Of course, eventually that will lead to a growing number of people just giving up and either accumulating tickets they will never be able to pay or actively draining city money by spending every other day in jail (which also happens to be temperature-controlled and have free food).
> What if just all municipalities forbid homeless encampments?
If all municipalities did this instantly and provided transportation to the homeless - either unincorporated parts of a state, or jail, most would choose jail. Nobody wants to try to survive in the wilderness.
How is that anyhow helpful? Jail is much worse for the homeless and it's actually much more expensive to society than providing a home. If the goal is harm reduction, provide them with housing and support. The cruelty of the law is the point.
You might not, but nobody? There are those that do. There are even TV shows, multiple reality shows for watching people do just that. It’s not easy living for sure but getting a cabin out in the woods and trying to live off the land is totally a thing people do.

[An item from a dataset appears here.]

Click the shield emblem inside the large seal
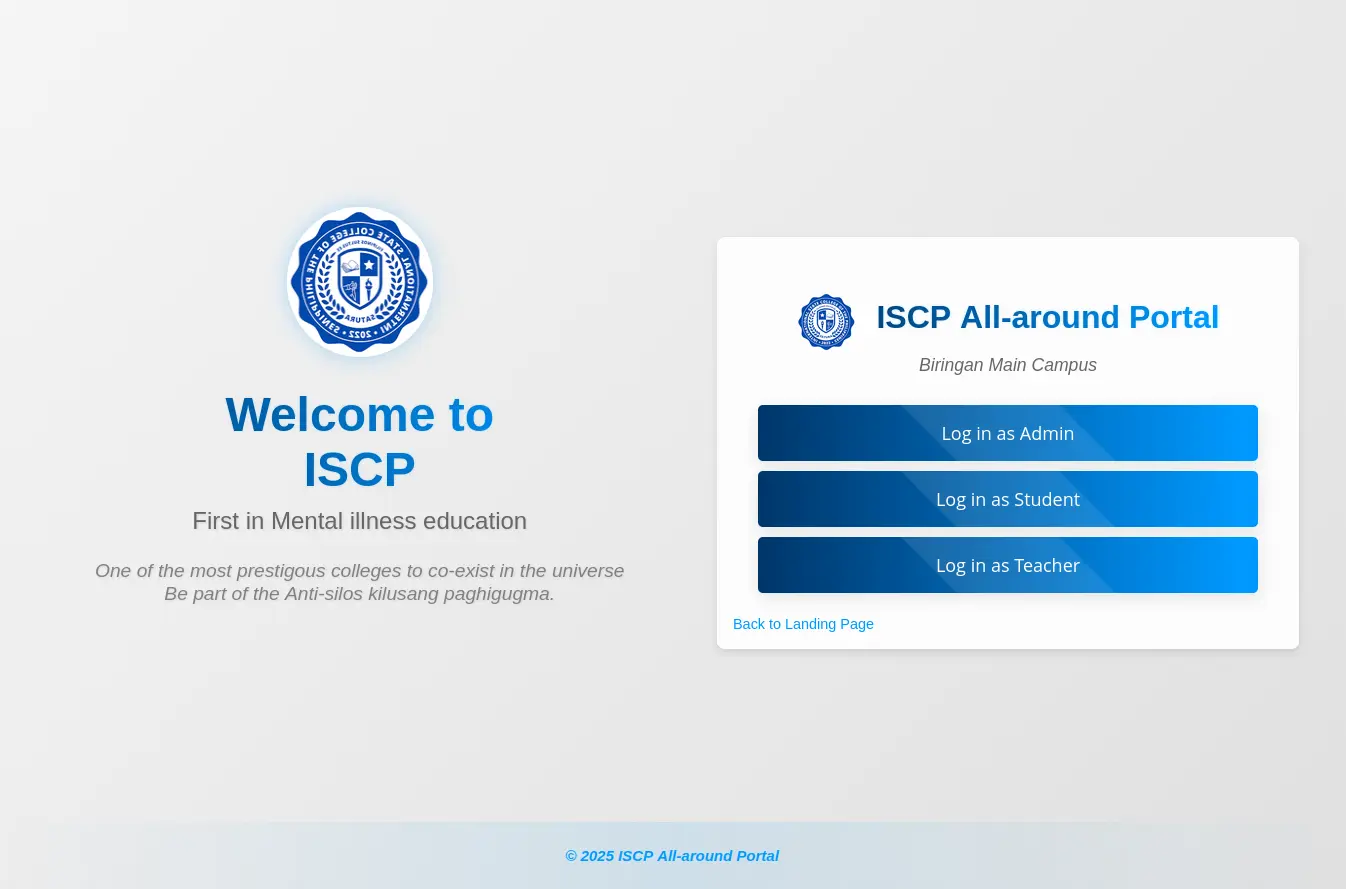1346x889 pixels. [360, 278]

For a real world example, you don’t go to the woods outside of Seattle because there are unhoused people living there and it's dangerous to go there.
Nobody does. Bear Grylls wouldn't be popular if the overwhelming majority of the planet didn't choose lounging on the couch watching TV over survivalist practice.
> but getting a cabin out in the woods and trying to live off the land is totally a thing people do.
And not a realistic option for the homeless unless you can afford land to live on. What kind of bizzaro country do you live in where this is remotely realistic or legal? The real world isn't Minecraft.
Allemansrätten is a Swedish word that means right to roam. What it means, is that as long as you respect nature, you're allowed to enjoy nature by walking, cycling, riding, skiing, camping, etc.
I'm not Swedish but I spent some time there. you can just go camping anywhere, just don't leave trash or mess it up. But the US has untold acres of unpatrolled national parks and private land that nobody is watching. Sure, legally, you can't just live there, but without anybody to enforce it, yeah you can.
If you live on a national park in the United States, whether you are kind to your surroundings or not, you will be arrested once discovered and escorted off the property. Trust me when I say there is no sliding window of self-sufficiency that makes this a legal (let alone feasible) option for America's homeless.
It's genuinely insulting to log onto this website and listen to people repeat travel magazine advice as their solution to homelessness.
You know what all of those shows have in common? The protagonist has thousands or tens of thousands to spend on setting up the basic infrastructure needed.
And they only have to survive three weeks. How is that relevant?
Edit: and looking over some episode summaries, it's not like they reliably came out in great health, despite going in in more or less peak condition. Unless your point was that even short periods of homelessness has severe health risks and consequences?